**Problem description**
From the records, pick out and copy each line containing "height".

[Collected data entries]
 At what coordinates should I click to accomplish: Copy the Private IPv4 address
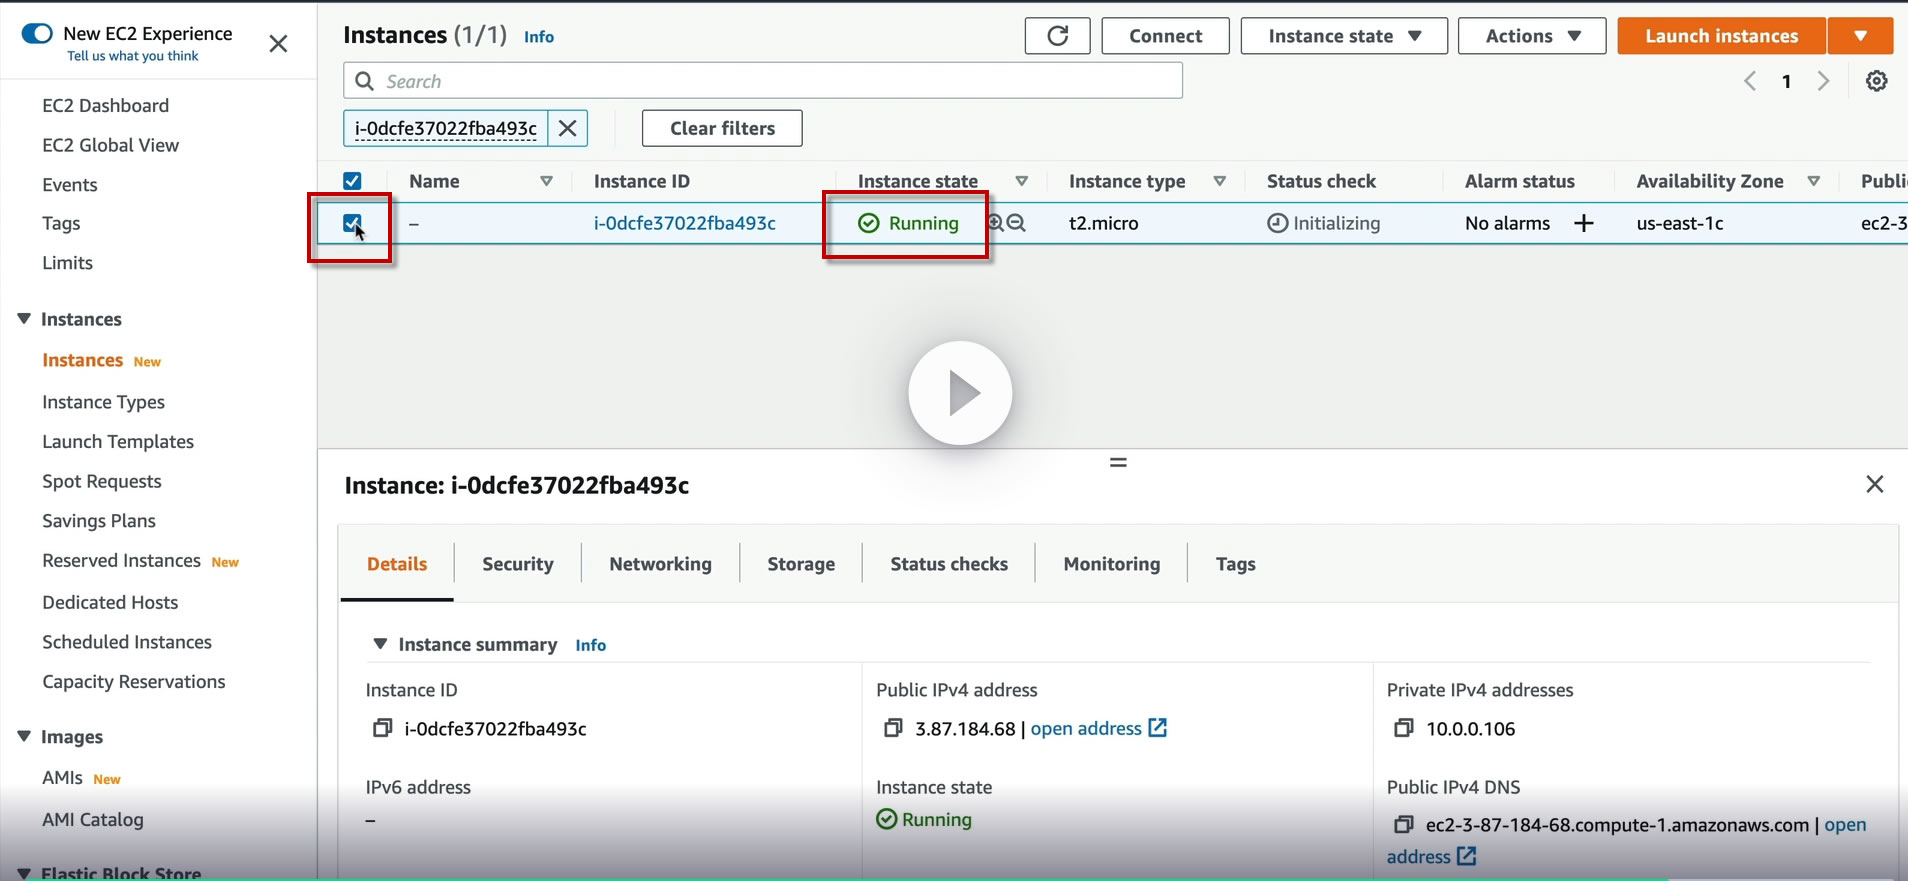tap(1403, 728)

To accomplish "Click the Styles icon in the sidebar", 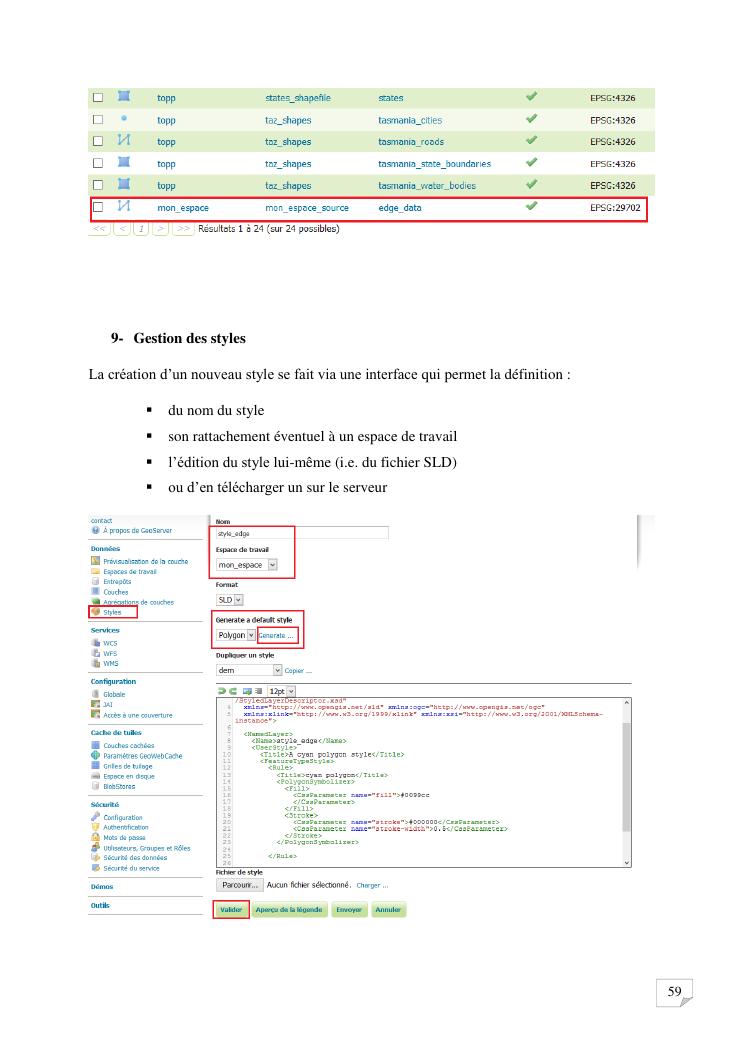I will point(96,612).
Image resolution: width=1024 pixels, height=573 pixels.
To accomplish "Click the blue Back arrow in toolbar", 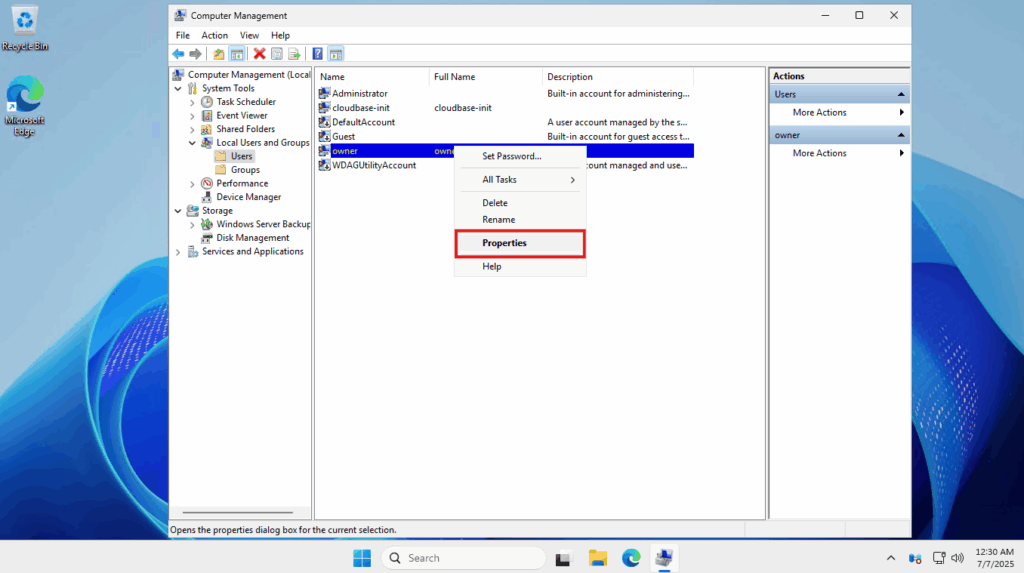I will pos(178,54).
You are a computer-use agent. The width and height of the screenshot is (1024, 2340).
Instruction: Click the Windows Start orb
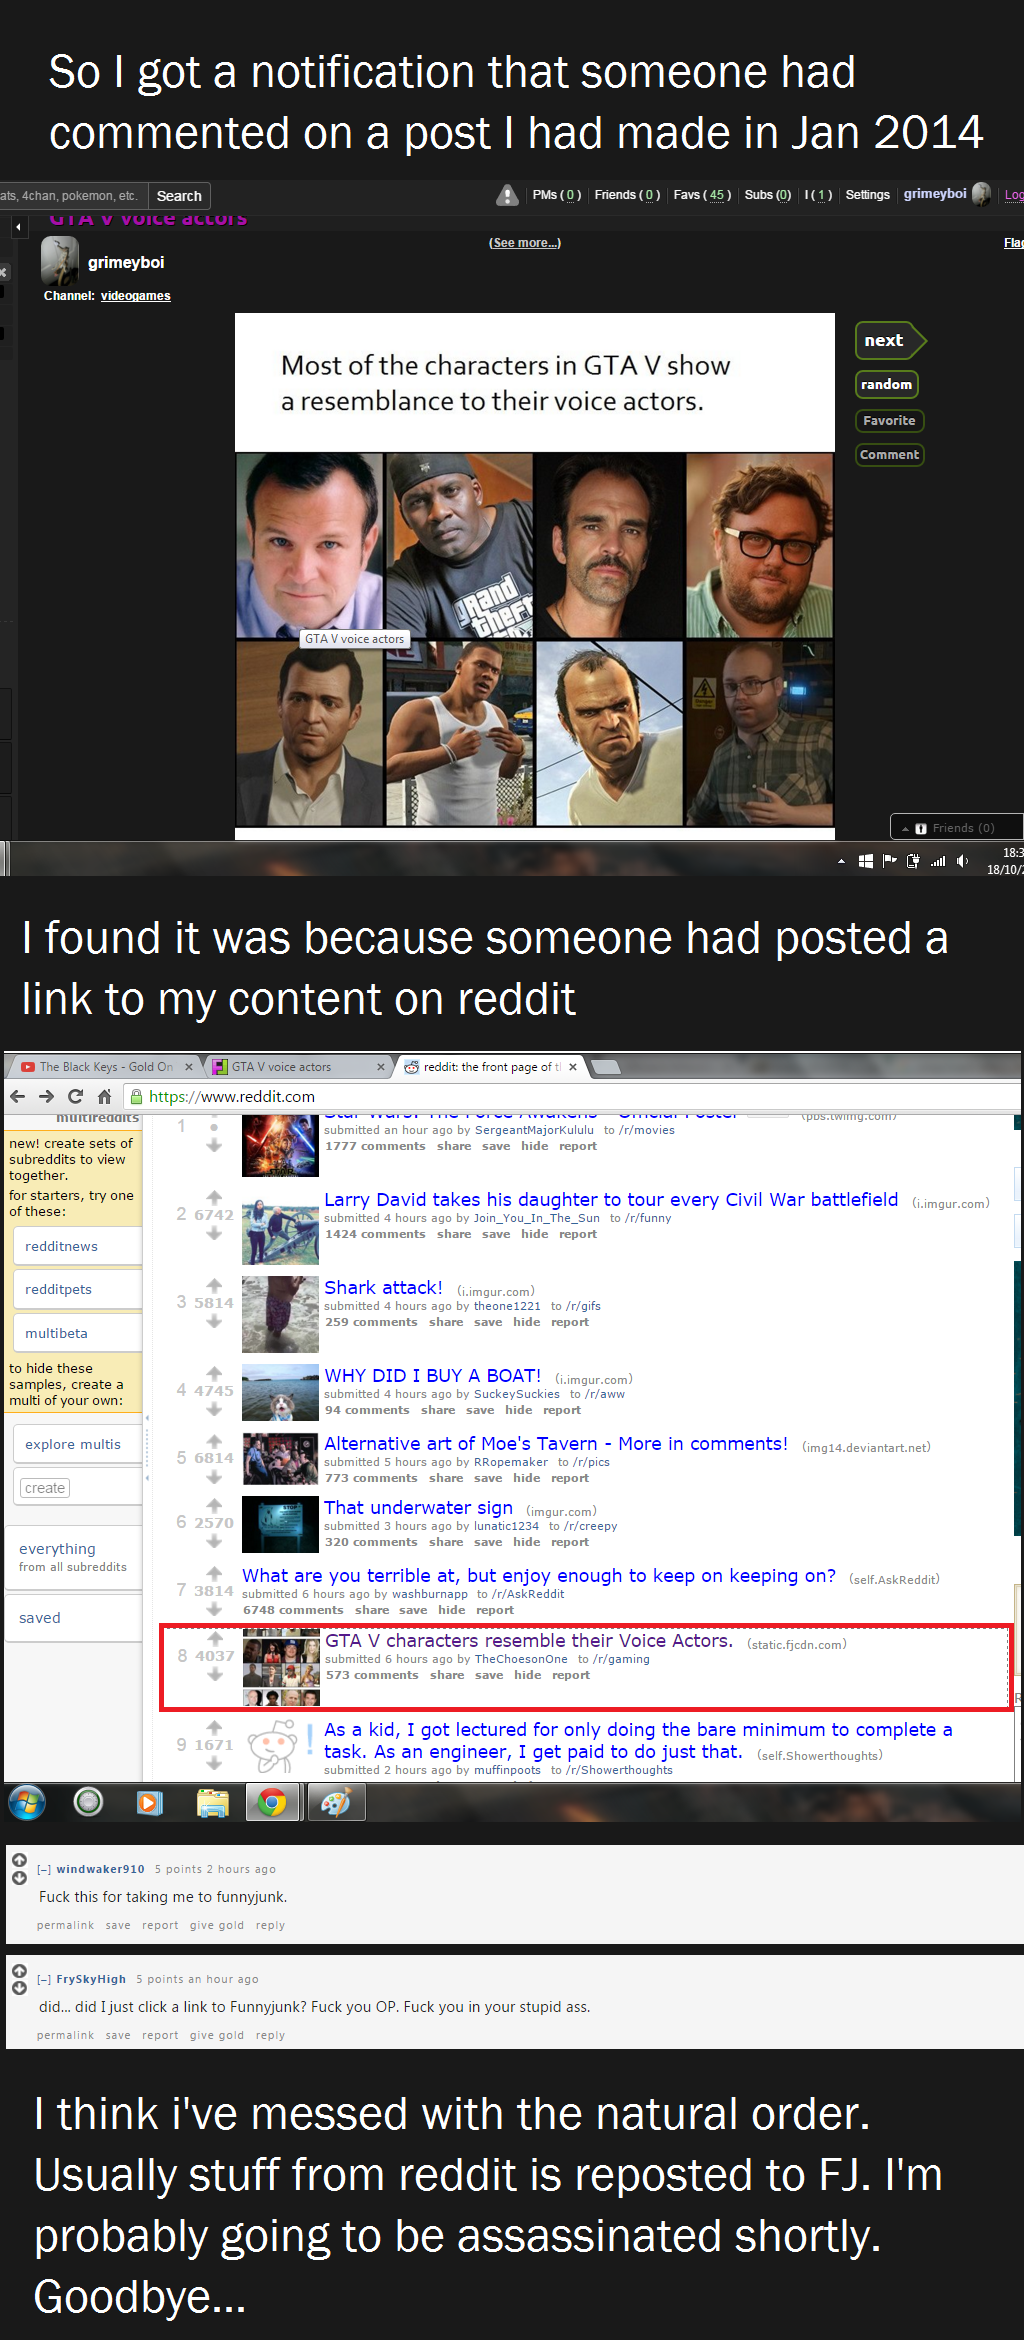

**Solution to this task**
Image resolution: width=1024 pixels, height=573 pixels.
You are a computer-use agent. The width and height of the screenshot is (1024, 2340).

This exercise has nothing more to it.